In type it belongs to the same family as the late Elizabethan and Jacobean prodigy houses, reduced to miniature proportions. Fortunately, more information has emerged about the whole of Swarkestone following research in the Harpur-Crewe archive by Dr Howard Colvin and Philip Heath, and this has since been added to by local historians.
A new house (28 hearths in 1662) was built at Swarkestone in the 1560s by Sir Richard Harpur, a lawyer who rose to eminence under the patronage of the Earl of Shrewsbury and by his own marriage to Jane Findern, an heiress. In 1622 the estate was inherited by his son's ten year old grandson, John Harpur.
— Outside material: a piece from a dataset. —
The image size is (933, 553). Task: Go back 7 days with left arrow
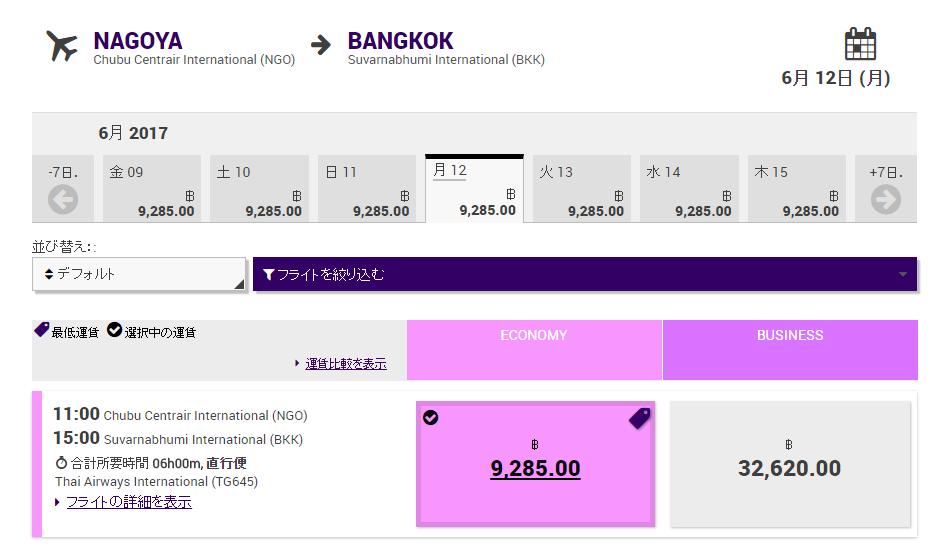click(63, 199)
This John formally took up his inheritance in 1630, and was knighted in the same year. At the same time a marriage was arranged for him with Catherine Howard, grand-daughter of the Earl of Suffolk, and step-daughter of William Cavendish. Accounts for 1631-2 record the expenses of `gloves, gauntlets and liveries' at their wedding, and for preparing Swarkestone Hall for their residence.
The arms of this young couple appear on the shields on the front of the Pavilion and it may have been built to celebrate the marriage. Entered in the same set of accounts for 1631-2 is a payment of £111 12s 4d to Richard Shepperd the mason for `New Buildynge', together with a sum for `Boardes' for the `Bowle Alley house'. There seems every reason to identify these entries with the Pavilion and to date it therefore to 1631-2. The Shepperds were well-known masons in the area at the time. Whether Richard Shepperd was also its designer is uncertain: he also built the `Gothic Survival' church at Staunton Harald but little else is known of him, although he describes himself in his will as ‘Architecter’. The Harpur accounts also name a Mr. Woolridge as the Bowl Alley Surveyor, and Mark Girouard has suggested that the Pavilion could be attributed on stylistic grounds to John Smythson. This is credible, given Smythson's service with William Cavendish and Sir John Harpur's marriage with Cavendish's step-daughter, the closest of several links between the two families.
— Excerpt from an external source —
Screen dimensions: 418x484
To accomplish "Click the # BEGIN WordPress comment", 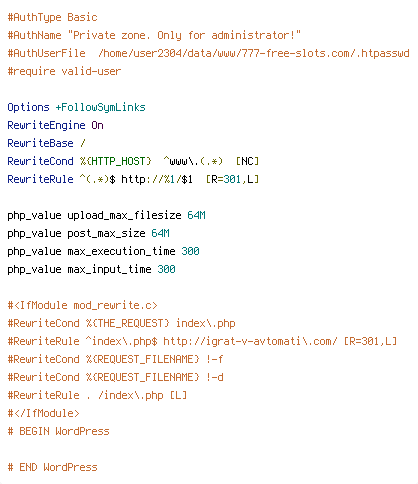I will tap(58, 431).
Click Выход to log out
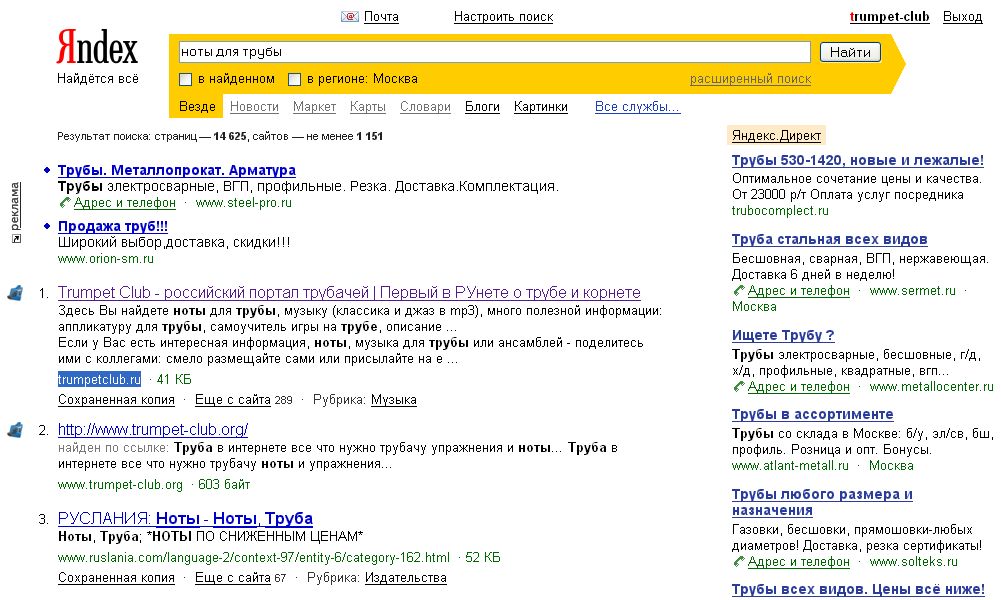Viewport: 1001px width, 600px height. point(961,16)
The accounts also help to disperse the bloodthirsty mythology that has grown up around the Pavilion, and establish it as belonging not to the activities of the park but to those of the garden as a pavilion or banqueting house overlooking a bowling green, no doubt as part of a formal garden layout. It is worth noting that in estate papers of the last century it was commonly referred to in these terms, once even as the Bowling Green Pavilion. It may well have doubled as a banqueting house to which small groups could retire to enjoy the ‘banquet’ course of fine wines and sweetmeats, play cards or just enjoy the view of their host’s estate.
The interpretation of the Pavilion's surroundings is confused by the later history of the site. Sir John's branch of the family died with him in 1679. The estate passed to the Harpurs of Calke and the house was dismantled in 1746-8. Surviving high walls containing windows and doors and even a fireplace may reflect its outline at least in part. While an element of picturesque management has been involved in this structure's preservation, as in that of the Pavilion, a symmetry appears to exist between the two, in axis with the old door in the wall opposite. This fits too with a formal layout of gravel paths recorded during ploughing in 1988 in a paddock to the west of the walls; and with a rectangular pond, possibly a canal, which formerly lay to their east. However, in the early 19th century, Swarkestone was the scene of large-scale breeding and sale of livestock. It is possible that some of the walled enclosures, even that in front of the Pavilion, relate equally to this activity.
Although the cupola roofs were carefully repaired in 1844 after one was struck by lightning, the Pavilion fell into dereliction. It acquired some notoriety in 1968 when it was used by the Rolling Stones to promote their album Beggar’s Banquet, and another image from the same photoshoot was used on the back of a later compilation album, Hot Rocks 1964-1971.